Chelsea Clinton Opens Up About Her Family's Private Side

(Win McNamee/Getty Images)

Former first daughter Chelsea Clinton says even she doesn't know whether her mother will run for president in 2016.

"My crystal ball is no clearer than yours," she insisted at a Human Rights Campaign event over the weekend. But she did offer the audience a window into what it's been like to grow up in the Clinton political family.

"I was raised in a family where inertia is not an option," Chelsea quipped during her remarks, as the audience laughed. "If we are not making progress, we are, by definition, falling behind."

Until recently, the former first daughter led a " deliberately private life." So much so that in 2008, she came under fire for refusing to speak to a 9-year-old Scholastic kid reporter. But she has stepped into the spotlight lately with several high-profile public appearances and has more coming up.

In those speeches, the 33-year-old has vowed she's not gearing up for her own political campaign, but there is another potential candidate that stands to benefit from Chelsea's publicity: Her mom.

The hard-charging former secretary of state, who continues to be a lightening rod for critics over her handling of the terrorist attack in Benghazi, Libya, as well as for her husband's decade-and-a-half old sexual foibles, could benefit from Chelsea's efforts - intended or otherwise - to soften her mother's tough image.

During a Feb. 13 panel discussion with Clinton and philanthropist Melinda Gates, Chelsea gave the audience a rare, intimate glimpse of her relationship with her mom. She recalled calling her mother "convulsively crying" after earning a B- on a college chemistry test and described Hillary's calming response.

"I certainly never cried again, because I realized that was something I was deeply passionate about. And I was so grateful to my mom for reminding me of that," Chelsea said.

Whether or not she's hoping to bolster her mother's image, Chelsea is as passionate about gay rights as her mom is about women's rights.

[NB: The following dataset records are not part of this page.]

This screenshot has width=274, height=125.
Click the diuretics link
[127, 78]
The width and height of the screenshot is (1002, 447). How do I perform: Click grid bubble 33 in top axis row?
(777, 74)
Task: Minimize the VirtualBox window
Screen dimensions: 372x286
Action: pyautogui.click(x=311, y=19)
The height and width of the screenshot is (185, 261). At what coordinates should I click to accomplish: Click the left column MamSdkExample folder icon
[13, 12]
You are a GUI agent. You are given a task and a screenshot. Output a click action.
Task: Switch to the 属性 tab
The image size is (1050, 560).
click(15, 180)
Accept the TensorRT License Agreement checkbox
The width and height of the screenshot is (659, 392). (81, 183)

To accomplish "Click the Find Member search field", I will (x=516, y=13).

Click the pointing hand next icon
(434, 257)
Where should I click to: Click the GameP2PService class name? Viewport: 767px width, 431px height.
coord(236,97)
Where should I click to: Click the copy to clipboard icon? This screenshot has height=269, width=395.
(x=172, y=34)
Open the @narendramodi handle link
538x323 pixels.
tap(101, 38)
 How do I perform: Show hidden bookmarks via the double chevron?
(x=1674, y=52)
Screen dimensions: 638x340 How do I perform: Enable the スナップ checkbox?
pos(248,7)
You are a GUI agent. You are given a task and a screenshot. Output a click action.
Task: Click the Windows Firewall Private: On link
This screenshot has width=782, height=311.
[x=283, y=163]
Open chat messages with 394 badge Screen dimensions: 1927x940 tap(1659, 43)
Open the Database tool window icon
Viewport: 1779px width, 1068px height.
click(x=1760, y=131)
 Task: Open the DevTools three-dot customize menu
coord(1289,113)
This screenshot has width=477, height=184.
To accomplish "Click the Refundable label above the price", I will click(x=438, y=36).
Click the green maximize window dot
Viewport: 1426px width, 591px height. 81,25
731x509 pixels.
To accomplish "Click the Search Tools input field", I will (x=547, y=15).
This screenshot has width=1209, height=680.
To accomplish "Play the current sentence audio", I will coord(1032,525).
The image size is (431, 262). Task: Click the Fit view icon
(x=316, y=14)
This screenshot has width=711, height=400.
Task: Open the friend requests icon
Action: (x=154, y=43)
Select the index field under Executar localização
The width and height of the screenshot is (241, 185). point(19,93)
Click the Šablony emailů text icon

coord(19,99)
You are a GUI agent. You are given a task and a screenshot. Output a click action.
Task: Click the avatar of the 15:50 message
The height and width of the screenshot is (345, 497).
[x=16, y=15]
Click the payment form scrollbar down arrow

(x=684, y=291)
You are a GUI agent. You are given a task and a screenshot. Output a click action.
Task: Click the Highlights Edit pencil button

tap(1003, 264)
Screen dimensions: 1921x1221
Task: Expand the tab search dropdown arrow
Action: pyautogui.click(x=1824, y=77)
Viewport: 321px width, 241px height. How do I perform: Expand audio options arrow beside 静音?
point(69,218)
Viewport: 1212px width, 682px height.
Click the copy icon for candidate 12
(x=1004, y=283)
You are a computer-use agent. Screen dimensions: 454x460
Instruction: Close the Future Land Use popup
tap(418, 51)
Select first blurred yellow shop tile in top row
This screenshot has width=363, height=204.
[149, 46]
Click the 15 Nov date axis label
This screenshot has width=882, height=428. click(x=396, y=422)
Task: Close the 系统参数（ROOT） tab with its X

At the HRC conference, the younger Clinton drew a parallel between the two causes.

"My mother has often said that the issue of women's rights is the unfinished business of the 21st century - that is certainly true," she said. "But so, too, are the issues of LGTBQ rights the unfinished business of the 21st century."

"It's easy to think that progress actually marks success and that our work can stop on the steps of the Supreme Court," Chelsea said. "To me, this is fundamentally about the premise and the promise of our country, of always marching toward a more perfect union."

Chelsea has several more public appearance slated in the coming weeks, including a sold-out speech for the Starr Women's Hall of Fame in Kansas City and the keynote address at Austin's annual SXSW conference.